Ese día el sueño, junto con el recuerdo de la blanca, le estaba inquietando. Fingiendo jugar entre los estantes, esperaba verla pasar por el mismo sitio donde ella lo había encontrado, donde lo salvó, donde se le apareció después de aquel estallido. Zumbaban millares de moscas en nubes que entraban y salían con los compradores, de las puertas pringosas de la tercena de Yulán, hedionda a cuero podre. Le habían dicho que todas las mañanas la blanca tomaba el tranvía en esa esquina; todas las mañanas Alfredo se apostaba a contemplarla escondido.

       

Le asombraba lo que estaba haciendo. Desde que la conoció, desde que ella lo defendió de la represalia del motorista del eléctrico, se le había convertido en una atracción extraña, una brujería como esas de las que conversaban las lavanderas del patio.

Tres días llevaba espiando y había perdido ya toda esperanza, cuando en su misma calle se tropezó con ella cara a cara; y ella lo reconoció.

−¡Hola, zambito! ¿Eres de por aquí?

Bendijo en su alma ser moreno para que ella no le notara que coloreaba. Y asintió en un gesto de mudito.

−¿Cómo te llamas?

−Alfredo Baldeón.

Ya pudo hablar; pero no pudo mover los ojos ni tragar saliva.
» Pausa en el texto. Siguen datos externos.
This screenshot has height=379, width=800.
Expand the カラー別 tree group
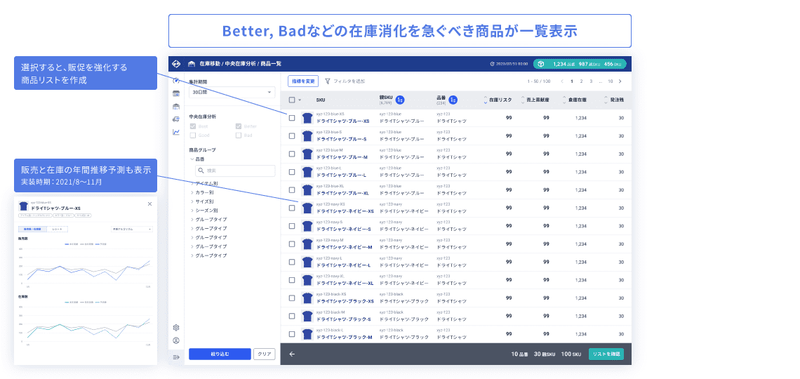tap(192, 192)
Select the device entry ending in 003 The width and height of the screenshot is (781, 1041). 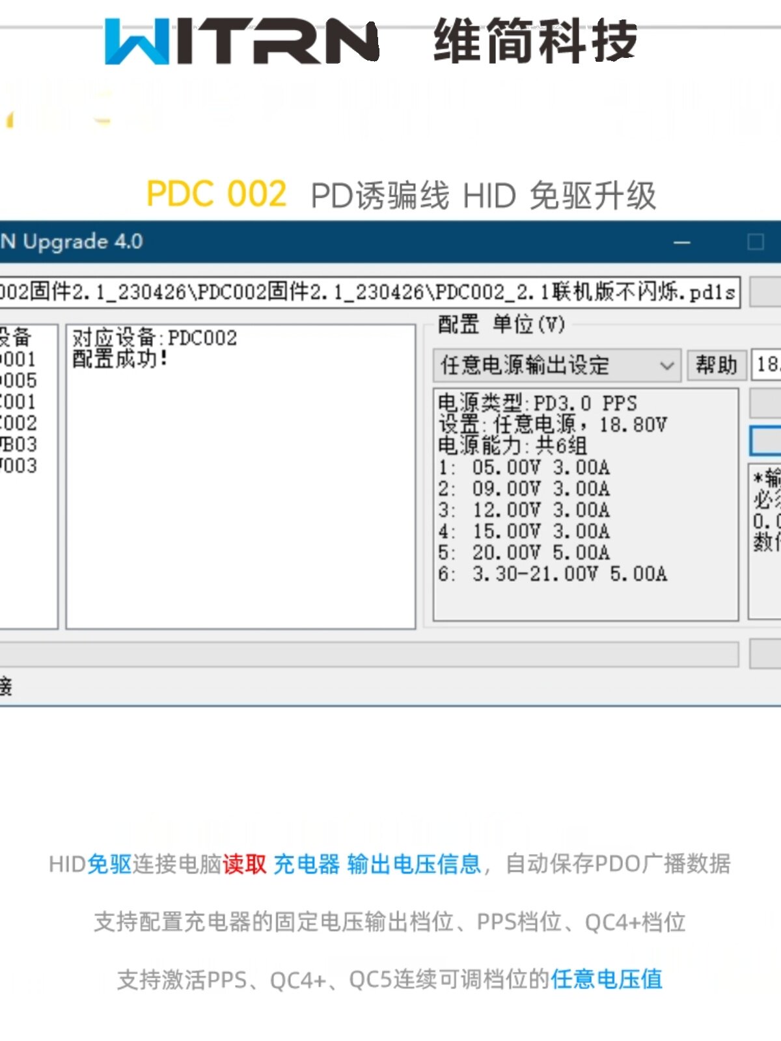(x=19, y=466)
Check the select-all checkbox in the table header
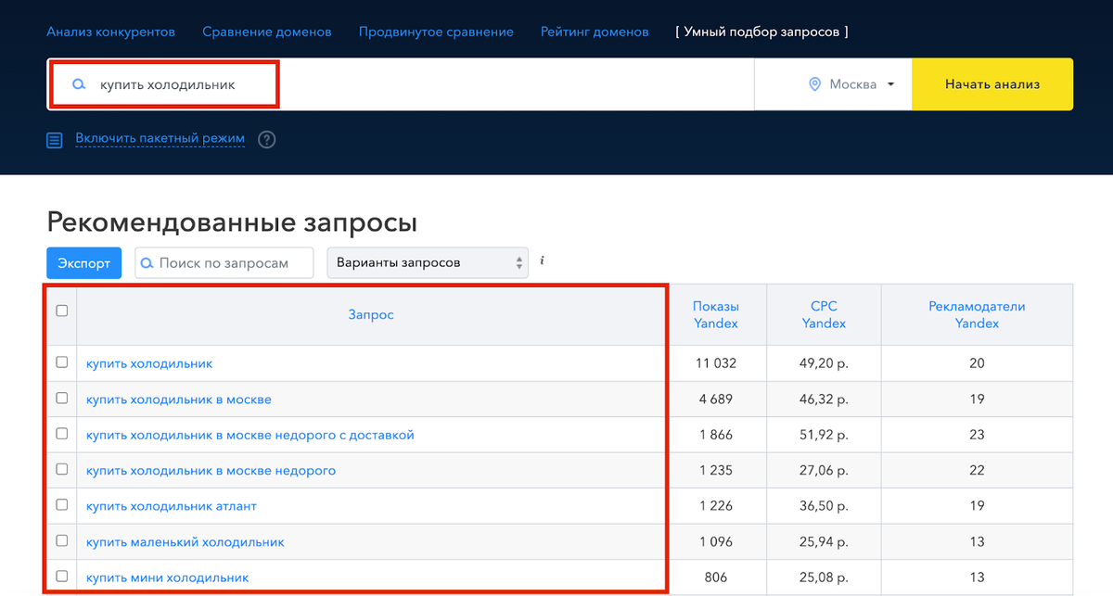 (x=60, y=311)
−Somos vecinos, zambito; yo vivo allá.

Alfredo se encogió; la voz de la blanca le calentaba aceleradamente, como si se inyectara en él. Mirando hacia donde ella señalaba, era la casa de dos pisos de la esquina; pudo verla. La miró otra vez, a su boina oscura y su monetario de malla plateada. En la polvorienta avenida Chile, los rieles del eléctrico destellaban desde el infinito, hiriendo la vista.

 

A partir de ese día ya nunca faltó a atisbarla, pero sin dejarse ver. Nadie se había percatado de su raro acecho ni había sospechado nada de sus averiguaciones; ni ella ni tampoco Trinidad en la casa. Cuando no lograba verla, se le entristecían los juegos toda la jornada. En muchas ocasiones la acompañaba el señor de bastón y leontina que iba con ella la noche que lo salvó. Suponía que fuera su padre.
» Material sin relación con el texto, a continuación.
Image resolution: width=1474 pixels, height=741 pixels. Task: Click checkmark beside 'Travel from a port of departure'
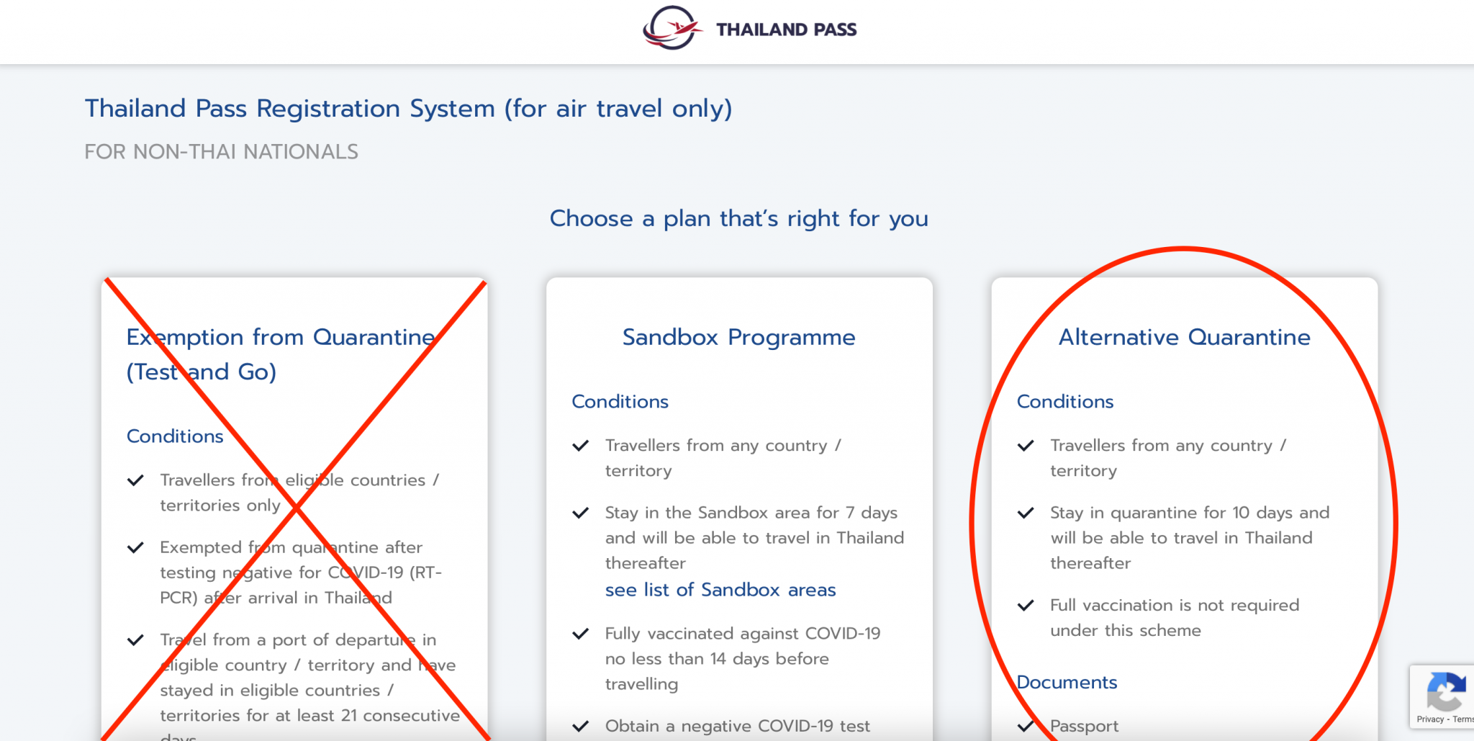point(135,640)
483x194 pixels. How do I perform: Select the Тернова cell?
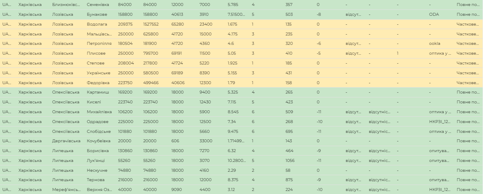tap(96, 180)
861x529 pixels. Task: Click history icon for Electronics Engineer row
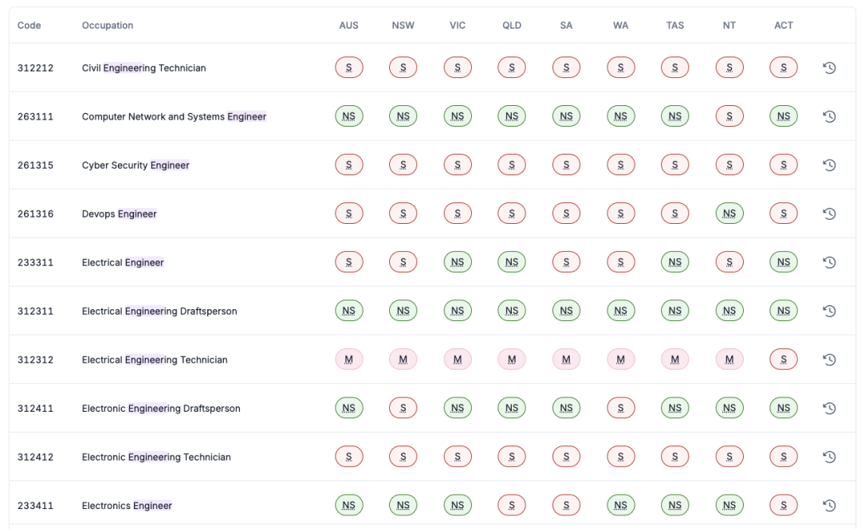pos(829,505)
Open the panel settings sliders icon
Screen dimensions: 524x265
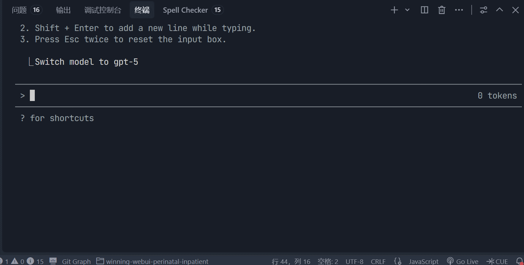484,10
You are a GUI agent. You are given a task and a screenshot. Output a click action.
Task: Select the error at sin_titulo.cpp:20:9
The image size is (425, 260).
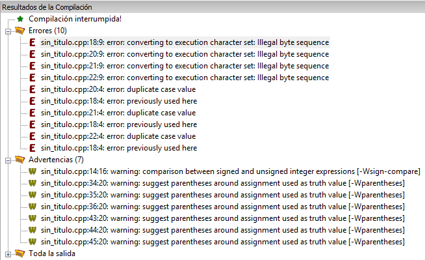tap(185, 54)
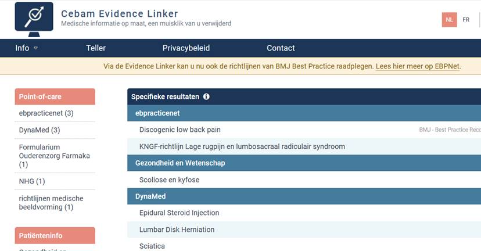Click the 'Lees hier meer op EBPNet' link
The height and width of the screenshot is (251, 481).
click(x=418, y=66)
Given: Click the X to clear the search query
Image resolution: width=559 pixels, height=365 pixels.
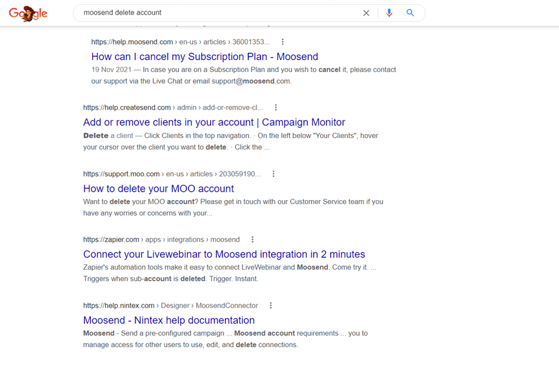Looking at the screenshot, I should coord(366,13).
Se acordaba de la blanca a todas horas. Se dormía pensándola, trasladado al momento en que le preguntó su nombre.

−Y usted, niña, ¿cómo se llama?

Pero ella no estaba delante. No se lo preguntó. No tenía nombre todavía; le puso uno, varios; le puso todos los nombres de mujer que le parecieran sobrenaturales. Estaba la cerca ruinosa, a cuyo pie se pulverizaban las flores de sapo del invierno pasado.
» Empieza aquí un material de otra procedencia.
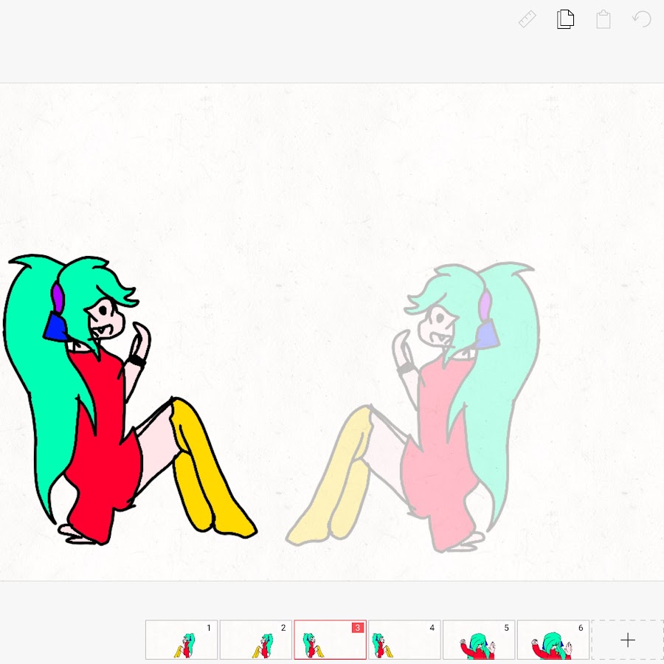This screenshot has width=664, height=664.
Task: Select frame 6 thumbnail
Action: click(x=553, y=640)
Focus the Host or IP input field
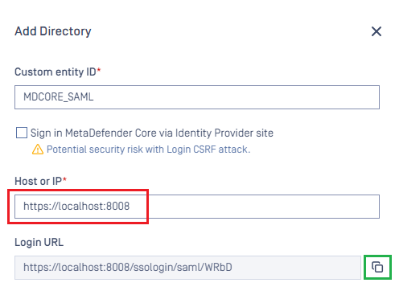This screenshot has height=295, width=395. 197,207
Bien disimulado en su pilar, la vio venir. Su paso tan ágil, tan suelto, apenas tocaba el suelo. Acalorada, las mejillas le despedían fuego. La boina, echada atrás, le dejaba al aire el pelo que Baldeón veía evaporándose y hacía su frente más blanca. Pero llegó un carro, se embarcó en él y las calles, blancas de calor, se volvieron un desierto. Siempre era un instante el que la tenía, un momento fugaz. ¿Adónde iría? ¿Por dónde caminaría para poderla seguir? ¿No estaría quieta en algún sitio donde pudiera estar junto a ella? Como un centinela burlado no pudo permanecer más en su puesto y se marchó cabizbajo.